Source passage:
■ ■ ■ ■ ■

Annual meeting luncheon speaker and author of Dead Men Ruling, Dr. Eugene Steuerle, argues that presenting an opportunity cost perspective on government budgets is not just a way to make budget debates more productive, it’s also essential to allow citizens to regain control over their fiscal destiny.
From being one of principal architects of the 1986 tax reform while at the U.S. Treasury, to his presidency of the National Tax Association, to his leadership and service on countless boards and policy advisory committees it is difficult to identify an area of tax and fiscal policy where our annual meeting luncheon speaker, Dr. Eugene Steuerle, has not left his fingerprints. In his luncheon address highlighting the fiscal challenges future spending commitments have created for all governments, the Richard B. Fisher Chair at the Urban Institute, Institute Fellow, and Co-founder of Urban Brookings Tax Policy Center argued the way we frame and present these issues can make a difference.

■ ■ ■ ■ ■

(Collected data entries)
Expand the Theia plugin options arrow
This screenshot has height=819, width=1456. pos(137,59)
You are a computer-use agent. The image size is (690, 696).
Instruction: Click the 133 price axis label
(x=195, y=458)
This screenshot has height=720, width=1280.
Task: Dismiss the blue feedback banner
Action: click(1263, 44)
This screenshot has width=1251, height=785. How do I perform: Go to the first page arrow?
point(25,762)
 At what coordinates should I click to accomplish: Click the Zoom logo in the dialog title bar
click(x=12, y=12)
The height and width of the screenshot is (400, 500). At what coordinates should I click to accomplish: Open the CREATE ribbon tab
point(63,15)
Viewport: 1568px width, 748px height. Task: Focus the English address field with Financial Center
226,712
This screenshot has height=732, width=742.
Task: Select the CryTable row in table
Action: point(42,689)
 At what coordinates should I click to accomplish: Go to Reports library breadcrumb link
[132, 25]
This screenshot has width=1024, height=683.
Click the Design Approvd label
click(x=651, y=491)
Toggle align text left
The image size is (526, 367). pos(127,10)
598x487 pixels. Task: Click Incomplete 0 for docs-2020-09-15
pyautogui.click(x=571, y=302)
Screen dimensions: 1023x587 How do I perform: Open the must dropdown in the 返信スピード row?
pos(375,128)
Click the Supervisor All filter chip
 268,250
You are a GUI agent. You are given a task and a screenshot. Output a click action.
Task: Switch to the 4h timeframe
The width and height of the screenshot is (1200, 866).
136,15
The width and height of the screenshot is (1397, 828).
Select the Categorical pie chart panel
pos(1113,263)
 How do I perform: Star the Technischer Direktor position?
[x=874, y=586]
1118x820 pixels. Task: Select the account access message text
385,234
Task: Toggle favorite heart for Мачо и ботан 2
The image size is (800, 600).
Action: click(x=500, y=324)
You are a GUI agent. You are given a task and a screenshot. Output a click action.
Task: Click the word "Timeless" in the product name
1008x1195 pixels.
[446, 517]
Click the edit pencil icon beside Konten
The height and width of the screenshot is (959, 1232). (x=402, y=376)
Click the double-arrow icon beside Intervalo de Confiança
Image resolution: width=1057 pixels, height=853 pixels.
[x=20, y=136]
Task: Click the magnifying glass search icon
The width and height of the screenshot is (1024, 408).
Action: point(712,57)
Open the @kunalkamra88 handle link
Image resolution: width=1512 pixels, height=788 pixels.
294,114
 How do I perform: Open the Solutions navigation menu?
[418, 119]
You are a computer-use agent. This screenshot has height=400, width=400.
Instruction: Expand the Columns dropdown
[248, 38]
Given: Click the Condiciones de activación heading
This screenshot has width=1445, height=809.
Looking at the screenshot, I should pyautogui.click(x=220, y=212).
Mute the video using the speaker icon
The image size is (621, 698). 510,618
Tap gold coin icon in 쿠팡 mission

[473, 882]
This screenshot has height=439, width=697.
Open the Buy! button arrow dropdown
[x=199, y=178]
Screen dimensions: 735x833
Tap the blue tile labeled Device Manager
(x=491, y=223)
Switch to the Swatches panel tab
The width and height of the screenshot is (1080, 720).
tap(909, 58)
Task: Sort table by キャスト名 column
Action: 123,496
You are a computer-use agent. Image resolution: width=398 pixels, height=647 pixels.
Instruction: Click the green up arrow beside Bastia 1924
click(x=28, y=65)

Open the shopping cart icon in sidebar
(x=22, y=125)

■ ■ ■ ■ ■

Questions to answer:
1. Please list every organization named in the passage about Dr. Eugene Steuerle.
2. Extend the passage about Dr. Eugene Steuerle, starting right after its final sentence.

Solved tasks:
1.
U.S. Treasury
National Tax Association
Urban Institute
Urban Brookings Tax Policy Center

2.
Steuerle began by noting we’ve gone so far down the road in establishing agendas for the future that voters have no flexibility unless they renege on promises made to them. It’s not a function of austerity; we are richer than we ever have been. But austerity is being confused with inflexibility and lost opportunity. The consequences are real and stark including growing deficits, lack of flexibility during economic downturns, and lack of physical and social investment in children. No less important, it becomes exceptionally difficult for legislators to innovate. At the same time fiscal democracy has been eroded – citizens can no longer vote on what to do with their tax dollars.
This condition is relatively new; for most of our nation’s history, spending was highly discretionary and government reported surpluses well into future. While most everyone is aware of the federal debt, most legislators and citizens do not appreciate how much flexibility to allocate resources based on current priorities and needs has been taken away from them.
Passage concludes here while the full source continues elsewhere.